Supplied data START

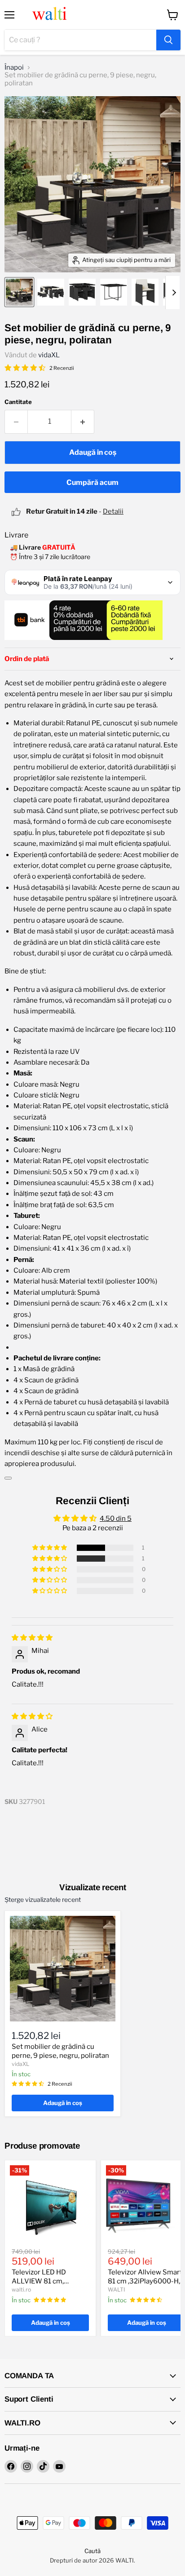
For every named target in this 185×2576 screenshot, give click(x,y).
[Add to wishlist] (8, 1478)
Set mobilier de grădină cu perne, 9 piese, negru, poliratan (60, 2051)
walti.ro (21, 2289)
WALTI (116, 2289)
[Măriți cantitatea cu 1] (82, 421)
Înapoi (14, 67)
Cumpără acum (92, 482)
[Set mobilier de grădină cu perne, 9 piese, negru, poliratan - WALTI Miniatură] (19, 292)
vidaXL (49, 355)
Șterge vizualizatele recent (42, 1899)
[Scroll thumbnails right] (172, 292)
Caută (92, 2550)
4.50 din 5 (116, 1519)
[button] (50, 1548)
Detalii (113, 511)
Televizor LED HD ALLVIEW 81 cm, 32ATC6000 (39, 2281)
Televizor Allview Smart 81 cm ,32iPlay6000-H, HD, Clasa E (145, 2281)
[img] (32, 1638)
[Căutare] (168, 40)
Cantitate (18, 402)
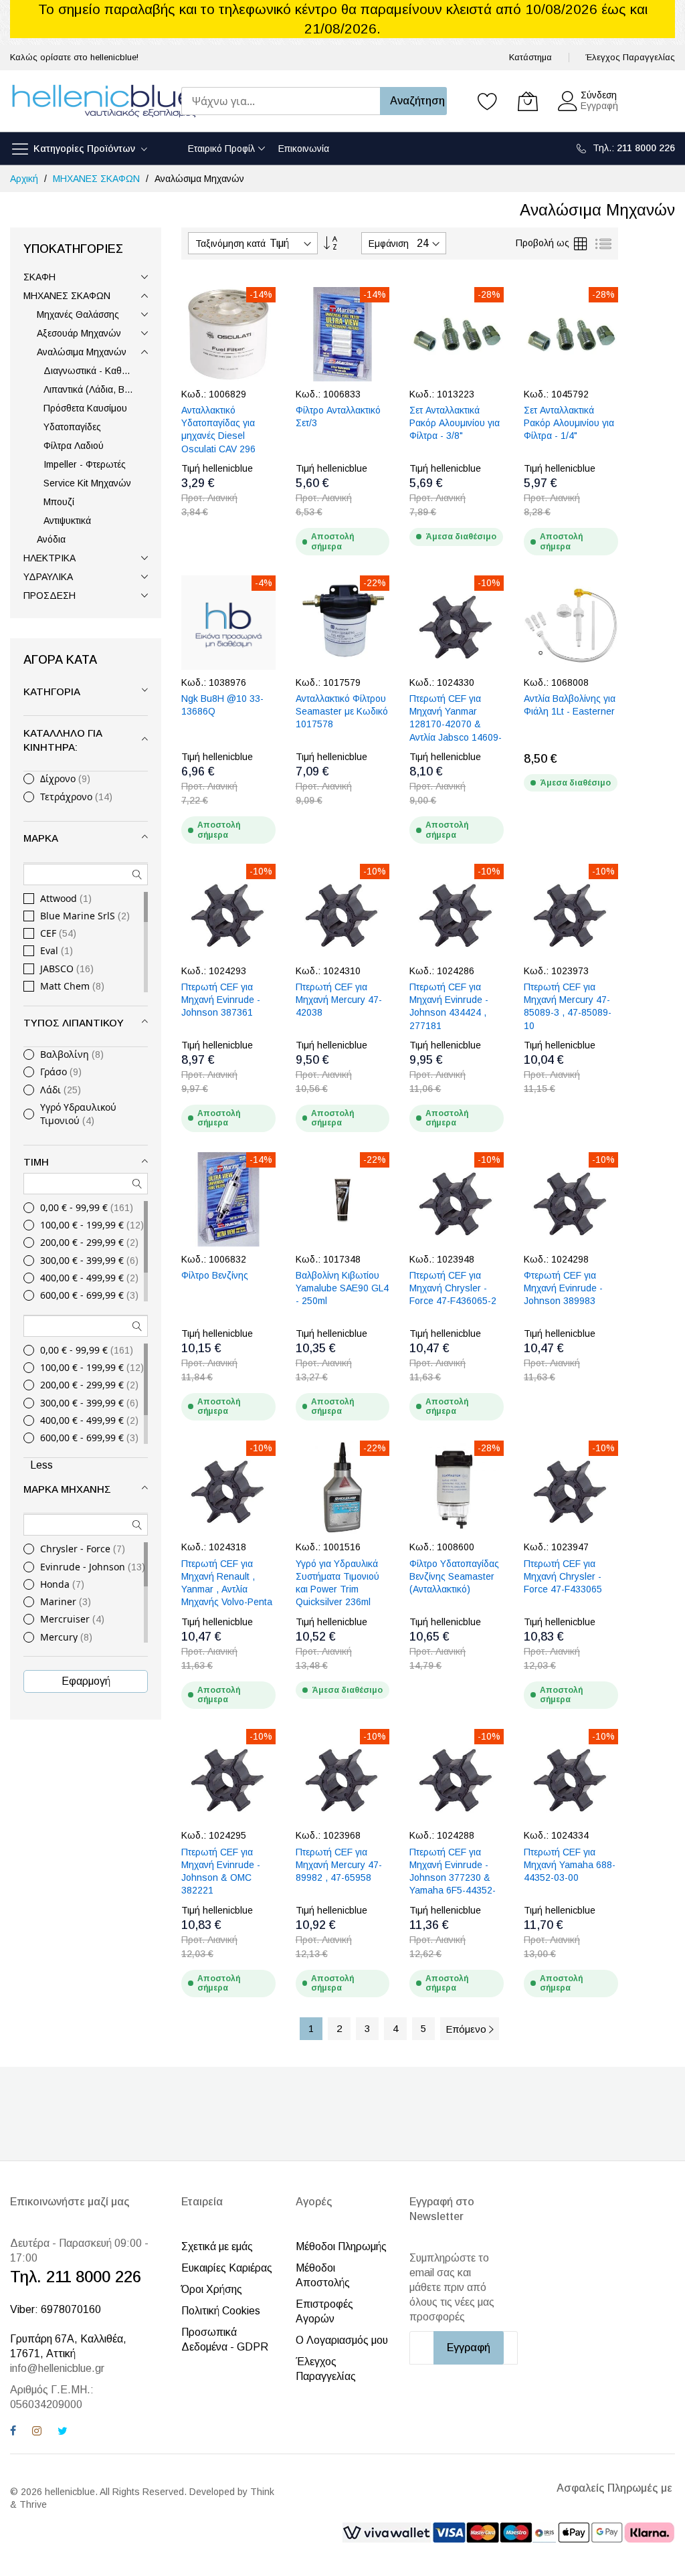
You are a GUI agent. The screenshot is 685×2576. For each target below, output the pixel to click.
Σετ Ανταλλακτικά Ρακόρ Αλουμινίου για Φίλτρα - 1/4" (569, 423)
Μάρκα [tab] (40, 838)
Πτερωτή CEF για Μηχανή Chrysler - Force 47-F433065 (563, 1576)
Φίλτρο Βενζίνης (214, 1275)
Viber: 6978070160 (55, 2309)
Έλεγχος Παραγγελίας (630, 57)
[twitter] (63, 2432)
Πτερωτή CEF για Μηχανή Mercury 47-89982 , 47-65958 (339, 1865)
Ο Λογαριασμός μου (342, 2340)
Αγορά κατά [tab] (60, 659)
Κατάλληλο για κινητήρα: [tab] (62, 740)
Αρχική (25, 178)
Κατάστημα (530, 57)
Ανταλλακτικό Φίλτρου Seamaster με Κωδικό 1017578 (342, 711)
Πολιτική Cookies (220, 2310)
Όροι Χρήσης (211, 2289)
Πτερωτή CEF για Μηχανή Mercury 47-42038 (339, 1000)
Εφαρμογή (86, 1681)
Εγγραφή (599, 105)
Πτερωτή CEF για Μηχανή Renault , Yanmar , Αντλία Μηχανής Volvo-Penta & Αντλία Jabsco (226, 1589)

Supplied data END

Search the listing for the string "Televizor". Copy each line where it turns up.

→ Solved problem:
Televizor LED HD ALLVIEW 81 cm, 32ATC6000 (39, 2281)
Televizor Allview Smart 81 cm ,32iPlay6000-H, HD, Clasa E (145, 2281)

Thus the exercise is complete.